Michael Kehlmann (21 September 1927 – 1 December 2005) was an Austrian television film director and theatre director, screenwriter and actor.

During 1951–1953, Kehlmann was the manager of the "Kleines Theater im Konzerthaus", Vienna.

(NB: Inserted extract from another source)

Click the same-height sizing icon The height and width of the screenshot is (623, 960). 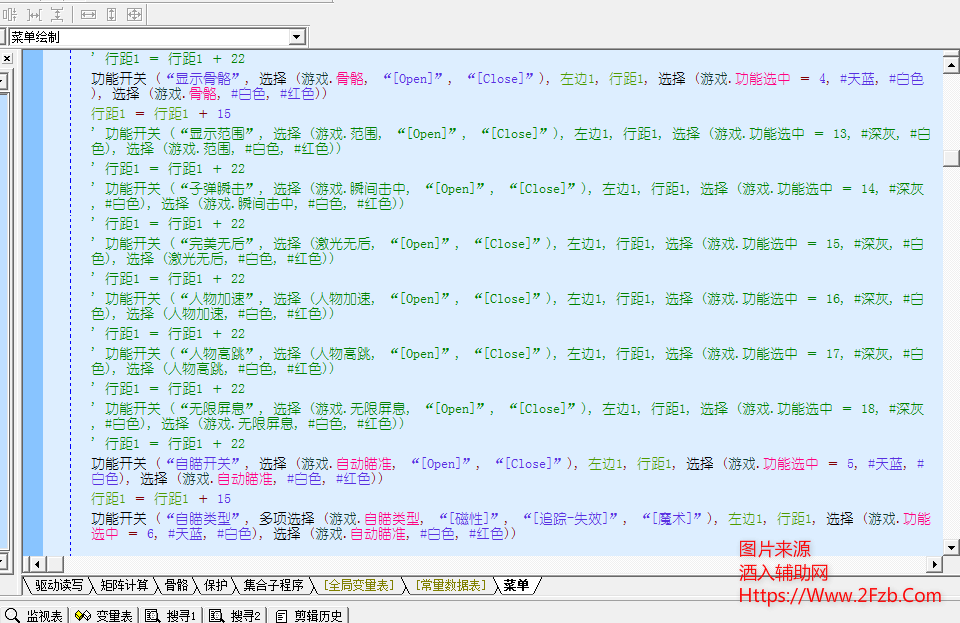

He was awarded the J.-Kainz Medal in 1966, the Ehrenmedaille der Stadt Wien in 1966 and the Austrian Honorary Cross for Science and Art in 2002.

Kehlmann's television directing credits included Jack Mortimer, Einen Jux will er sich machen, Geschichten aus dem Wienerwald, Radetzkymarsch, Hiob, and Tatort.

He was the father of writer Daniel Kehlmann.

==Credits==
===Director (Film)===
- 1960: Die Brücke des Schicksals
- 1962: Life Begins at Eight
- 1967: Kurzer Prozess

===Director (Television)===
- 1954: Die Wäscherin des Herrn Bonaparte — (based on Madame Sans-Gêne)
- 1954: Künstlerpech
- 1954: Jedem die Seine
- 1954: Klavier zu verkaufen
- 1955: La Brige und das Gesetz — (based on a play by Georges Courteline)
- 1955: Die Dynastie hat Ausgang
- 1955: Falsch verbunden
- 1955: Unternehmen Hosentasche
- 1955: Frühere Verhältnisse — (based on Frühere Verhältnisse by Johann Nestroy)
- 1956: Der Verrat von Ottawa — (based on the Gouzenko Affair)
- 1956: Juno und der Pfau — (based on Juno and the Paycock)
- 1956: Das gnadenbringende Strafgericht
- 1957: Die Dreigroschenoper — (based on The Threepenny Opera)
- 1957: Monsieur Lamberthier — (based on a play by Louis Verneuil)
- 1957: Der verschwundene Graf
- 1957: Der versteinerte Wald — (based on The Petrified Forest by Robert E. Sherwood)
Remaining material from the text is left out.